Small buccal mucosa tumors are removed from the inside of the cheek with a scalpel. The size of the tumor determines the size of the incision. The surgeon will make an incision on the inside of the cheek. If the tumor is small, the surgeon will not need to incise through the cheek. This technique preserves the skin.
Reconstruction of the cheek might be needed if the tumor is large. A flap of skin, usually from the forearm, is used to reconstruct the cheek.
If the lymph nodes in the neck are affected, the nodes may need to be removed.
Medical oncologists administer chemotherapy if cancer has spread to lymph nodes or other organs. The medicine circulates in the blood and disrupts the growth of the cancer cells. Chemotherapy medications are taken by mouth or given through a vein for several months.
Chemotherapy is not curative for this type of tumor, but when combined with surgery it is helpful in controlling the tumor. Chemotherapy is prescribed for different reasons:
- After surgery to decrease the risk of the cancer returning
- To slow the growth of a tumor and control symptoms when the cancer cannot be cured (palliative treatment)
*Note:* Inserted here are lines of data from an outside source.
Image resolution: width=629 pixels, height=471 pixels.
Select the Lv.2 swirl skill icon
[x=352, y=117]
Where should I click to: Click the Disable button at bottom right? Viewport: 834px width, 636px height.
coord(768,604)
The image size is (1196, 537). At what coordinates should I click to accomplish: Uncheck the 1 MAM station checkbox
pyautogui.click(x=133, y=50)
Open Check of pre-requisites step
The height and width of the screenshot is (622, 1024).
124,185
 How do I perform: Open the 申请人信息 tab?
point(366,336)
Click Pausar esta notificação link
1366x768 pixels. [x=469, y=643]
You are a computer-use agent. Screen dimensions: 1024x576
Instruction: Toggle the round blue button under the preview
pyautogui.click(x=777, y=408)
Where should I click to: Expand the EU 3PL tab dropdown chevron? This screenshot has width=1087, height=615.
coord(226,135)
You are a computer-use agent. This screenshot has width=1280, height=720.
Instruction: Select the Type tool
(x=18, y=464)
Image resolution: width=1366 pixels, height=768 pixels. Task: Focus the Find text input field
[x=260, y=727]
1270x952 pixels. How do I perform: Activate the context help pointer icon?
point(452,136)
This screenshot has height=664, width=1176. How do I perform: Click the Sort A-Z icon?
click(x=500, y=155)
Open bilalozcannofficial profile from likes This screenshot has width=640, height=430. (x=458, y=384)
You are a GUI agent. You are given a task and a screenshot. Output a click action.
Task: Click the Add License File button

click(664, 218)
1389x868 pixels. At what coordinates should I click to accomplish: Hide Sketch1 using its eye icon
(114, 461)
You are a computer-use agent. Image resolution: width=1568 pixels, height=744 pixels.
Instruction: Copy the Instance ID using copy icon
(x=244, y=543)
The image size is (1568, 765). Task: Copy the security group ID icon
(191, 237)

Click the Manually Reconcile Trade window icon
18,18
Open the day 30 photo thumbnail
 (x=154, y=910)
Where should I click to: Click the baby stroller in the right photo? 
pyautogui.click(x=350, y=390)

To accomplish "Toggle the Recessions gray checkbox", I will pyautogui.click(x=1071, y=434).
- The use of tobacco and alcohol makes cancer in the buccal mucosa — the lining of the cheeks and lips — far more likely.
- The disease is treated with surgery, chemotherapy or both.
Tips to help you get the most from a visit to your healthcare provider:
- Know the reason for your visit and what you want to happen.
- Before your visit, write down questions you want answered.
- Bring someone with you to help you ask questions and remember what your provider tells you.
- At the visit, write down the name of a new diagnosis, and any new medicines, treatments, or tests. Also write down any new instructions your provider gives you.
- Know why a new medicine or treatment is prescribed, and how it will help you. Also know what the side effects are.
- Ask if your condition can be treated in other ways.
- Know why a test or procedure is recommended and what the results could mean.
- Know what to expect if you do not take the medicine or have the test or procedure.
- If you have a follow-up appointment, write down the date, time, and purpose for that visit.
- Know how you can contact your provider if you have questions.